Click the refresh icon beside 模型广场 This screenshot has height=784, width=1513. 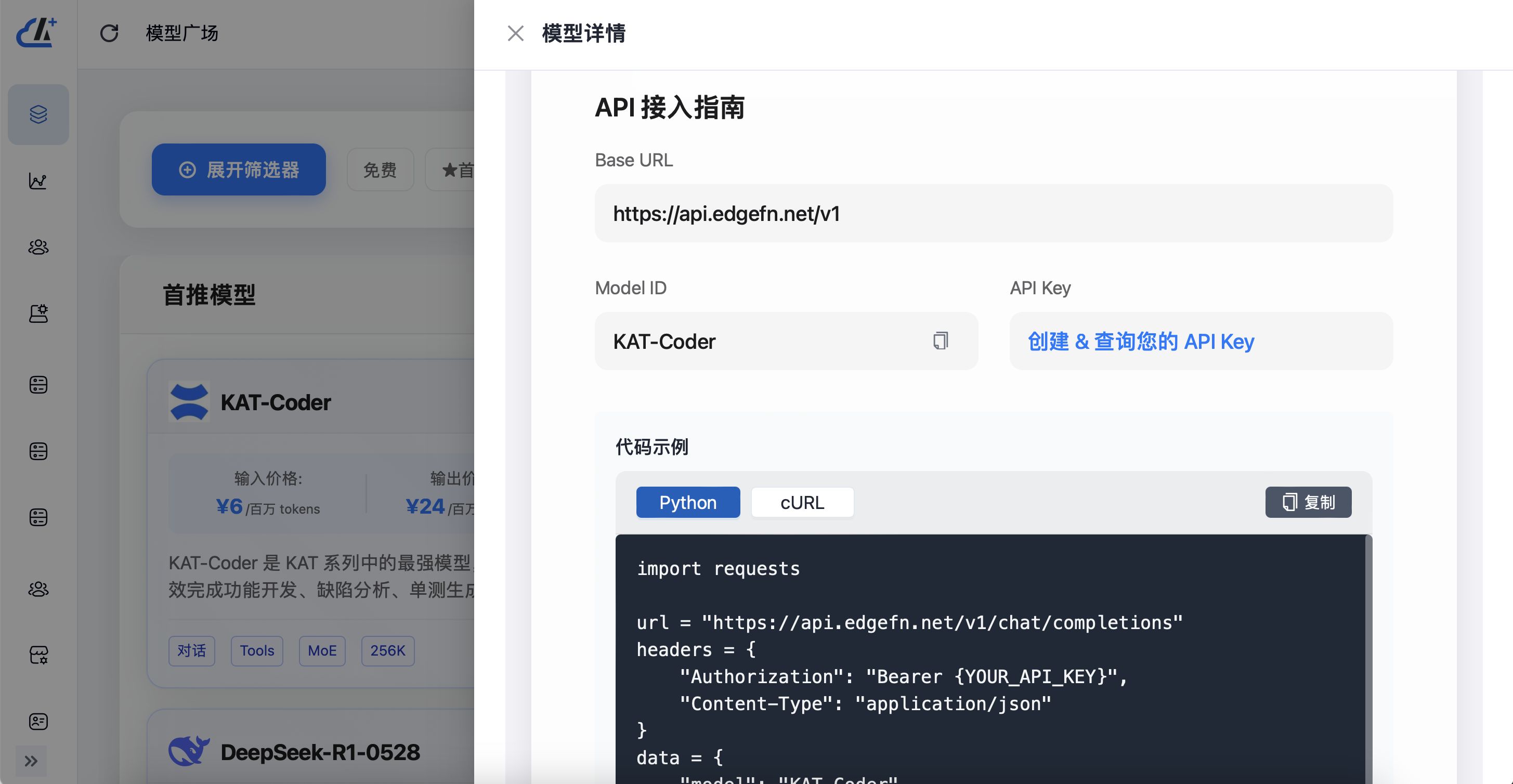tap(109, 33)
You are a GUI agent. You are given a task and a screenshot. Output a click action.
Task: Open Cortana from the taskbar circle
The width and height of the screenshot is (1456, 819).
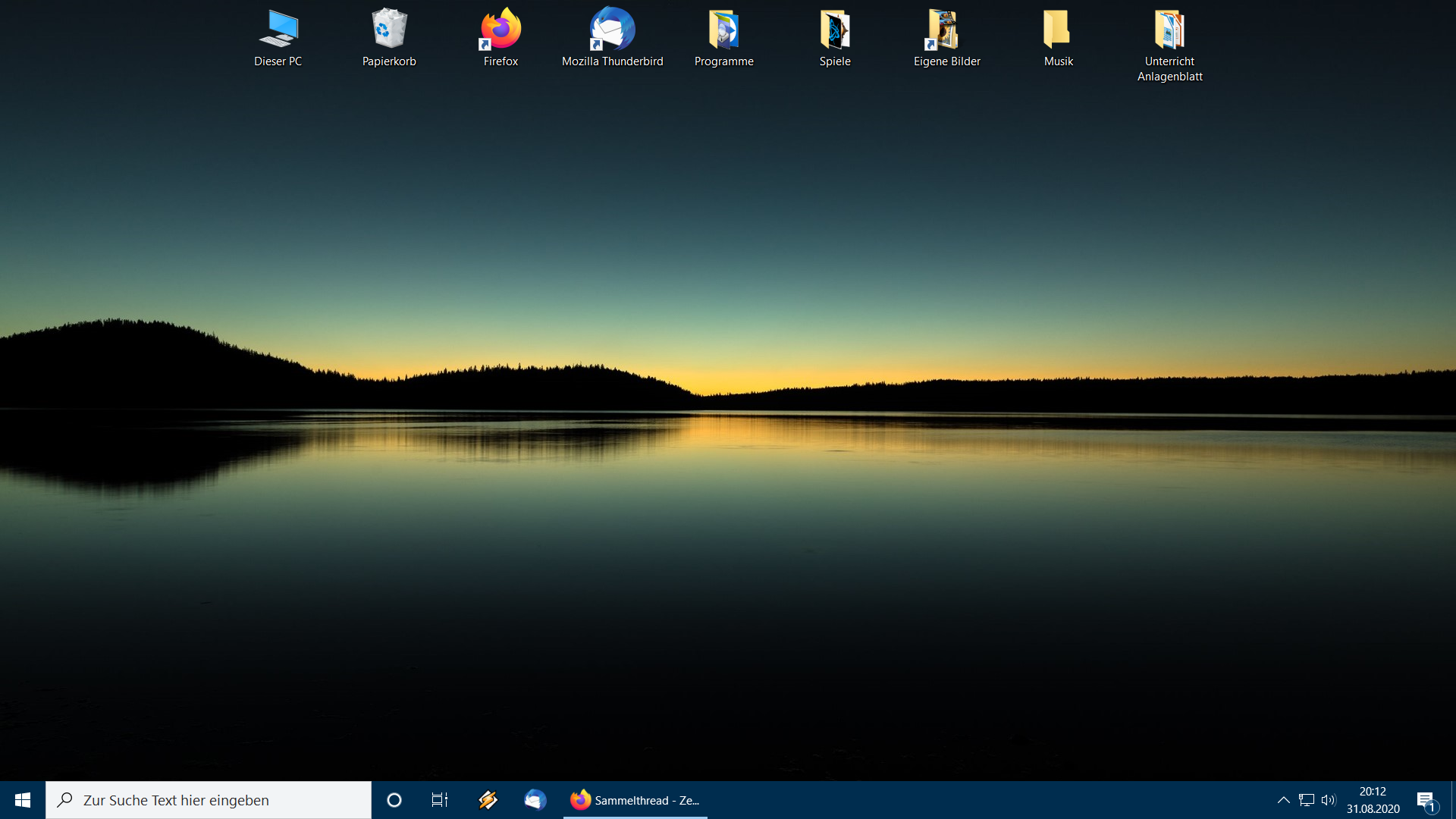(x=394, y=800)
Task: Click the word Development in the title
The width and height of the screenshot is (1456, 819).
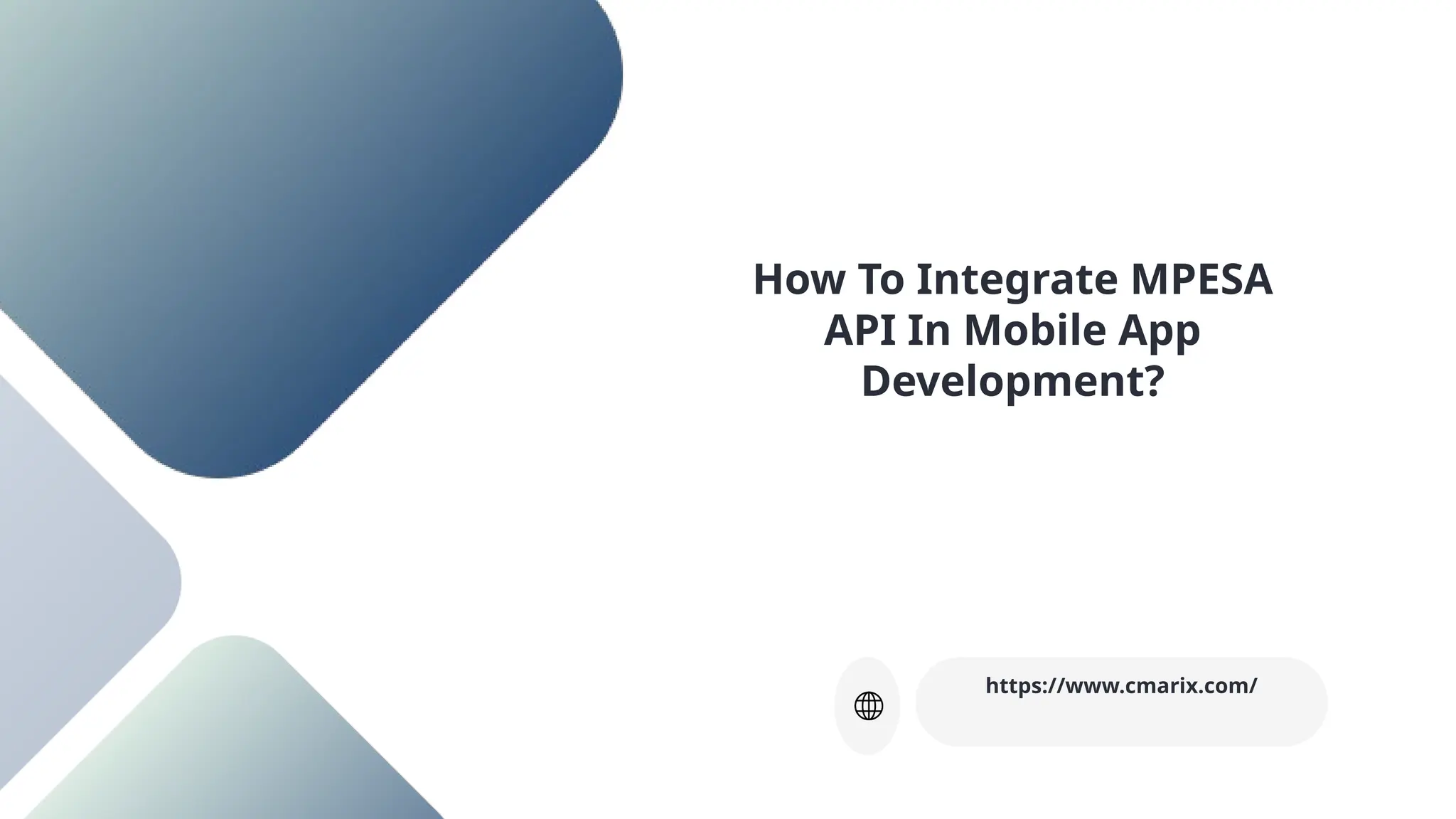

◆ **BRIEF**: From the line containing "Task: Click the word Development in the title" to the end of the data above, give those lines again verbatim, with both endpoints included and no images.

◆ **WRITTEN RESPONSE**:
Task: Click the word Development in the title
The width and height of the screenshot is (1456, 819).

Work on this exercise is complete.